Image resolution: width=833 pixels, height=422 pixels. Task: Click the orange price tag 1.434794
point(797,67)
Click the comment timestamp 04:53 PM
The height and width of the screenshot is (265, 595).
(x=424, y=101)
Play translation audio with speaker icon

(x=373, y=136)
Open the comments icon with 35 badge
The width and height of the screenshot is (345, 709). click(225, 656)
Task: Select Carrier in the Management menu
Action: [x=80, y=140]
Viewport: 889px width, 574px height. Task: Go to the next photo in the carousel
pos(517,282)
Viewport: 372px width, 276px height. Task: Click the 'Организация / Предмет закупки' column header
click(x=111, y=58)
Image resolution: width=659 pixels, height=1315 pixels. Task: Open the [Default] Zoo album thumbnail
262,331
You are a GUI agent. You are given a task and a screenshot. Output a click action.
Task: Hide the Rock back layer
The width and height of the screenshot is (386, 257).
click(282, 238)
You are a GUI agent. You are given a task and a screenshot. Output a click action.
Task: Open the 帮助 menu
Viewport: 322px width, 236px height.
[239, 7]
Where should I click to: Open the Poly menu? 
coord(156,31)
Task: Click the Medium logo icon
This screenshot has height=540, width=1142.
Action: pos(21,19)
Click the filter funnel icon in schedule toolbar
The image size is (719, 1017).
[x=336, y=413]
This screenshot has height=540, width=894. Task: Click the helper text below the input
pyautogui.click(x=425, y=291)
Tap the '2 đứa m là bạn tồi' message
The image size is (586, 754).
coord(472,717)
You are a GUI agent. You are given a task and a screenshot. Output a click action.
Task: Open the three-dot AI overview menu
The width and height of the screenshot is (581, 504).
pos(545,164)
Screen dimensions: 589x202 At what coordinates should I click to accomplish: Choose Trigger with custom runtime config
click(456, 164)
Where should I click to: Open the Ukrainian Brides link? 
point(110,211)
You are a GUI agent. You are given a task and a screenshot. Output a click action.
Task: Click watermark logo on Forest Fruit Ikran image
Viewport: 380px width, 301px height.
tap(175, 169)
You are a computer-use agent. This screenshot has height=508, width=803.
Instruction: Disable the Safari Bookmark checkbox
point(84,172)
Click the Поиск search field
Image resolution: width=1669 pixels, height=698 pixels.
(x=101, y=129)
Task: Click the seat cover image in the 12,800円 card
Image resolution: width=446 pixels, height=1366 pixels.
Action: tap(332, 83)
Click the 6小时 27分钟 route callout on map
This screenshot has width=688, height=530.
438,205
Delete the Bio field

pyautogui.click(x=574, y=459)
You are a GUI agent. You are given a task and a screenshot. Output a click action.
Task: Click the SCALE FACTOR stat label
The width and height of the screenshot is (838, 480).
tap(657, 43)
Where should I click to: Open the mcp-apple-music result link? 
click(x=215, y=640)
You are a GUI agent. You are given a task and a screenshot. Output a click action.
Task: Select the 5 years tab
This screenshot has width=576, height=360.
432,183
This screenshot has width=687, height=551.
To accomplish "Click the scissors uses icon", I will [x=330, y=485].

= = = = = = =

EXERCISE DESCRIPTION | In the listing above, find the line with "Screen dimensions: 589x202" and the line with "You are a computer-use", then reproduce both and every line between them exactly.

RESULT OF THE TASK |
Screen dimensions: 589x202 At what coordinates should I click to accomplish: Choose Trigger with custom runtime config
click(456, 164)
Where should I click to: Open the Ukrainian Brides link? 
point(110,211)
You are a GUI agent. You are given a task and a screenshot. Output a click action.
Task: Click watermark logo on Forest Fruit Ikran image
Viewport: 380px width, 301px height.
tap(175, 169)
You are a computer-use agent. This screenshot has height=508, width=803.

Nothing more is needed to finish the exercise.